- Music
- 19 Feb 16
LIVE REVIEW: Julia Holter @ The Button Factory
New Yorker leaves Dublin crowd spellbound
Julia Holter stood at her keyboard cooing sad, sweet nothings. Her phrasing at moments carried echoes of Bjork and Joanna Newsom, whose turbo-charged quirkiness the New Yorker has referenced and built on since her emergence on the Los Angeles alternative scene circa 2010.
But the hammer and tongs intensity she brought to a sold-out Button Factory was unmistakably her own as she woozily negotiated tracks from last year's break-out LP, Have You In My Wilderness (a top ten finisher in more than a few end of year 'best ofs').

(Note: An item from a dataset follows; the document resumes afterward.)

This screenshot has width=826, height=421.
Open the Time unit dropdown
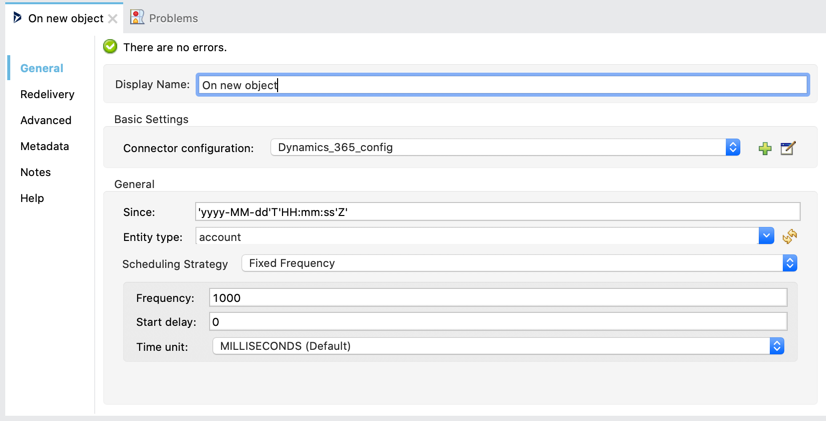pos(776,346)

The going, it is true, was occasionally choppy. In her between song banter Holter seemed to inhabit the persona of disembodied pop pixie a little too enthusiastically so that her whimsicality passed into the realm of acquired taste. Yet she was worth putting up with as she plunged into the curious and murky currents of 'City Appearing' and 'Horns Surrounding Me', creepy, half-chanted highlights from 2013's Loud City Song.
Arranged around the imposing 31-year-old were string players and guitarists, whose burbling endeavours echoed Holter's disembodied singing. Conventional compositional structure was quickly abandoned, as Holter flitted between minimalist fugues and declamatory dirges that had the urgent aspect of vintage show-tunes. Especially striking was a wind-tossed cover of Dionne Warwick's 'Don't Make Me Over'.
How strange and baffling – and truly, madly fantastical.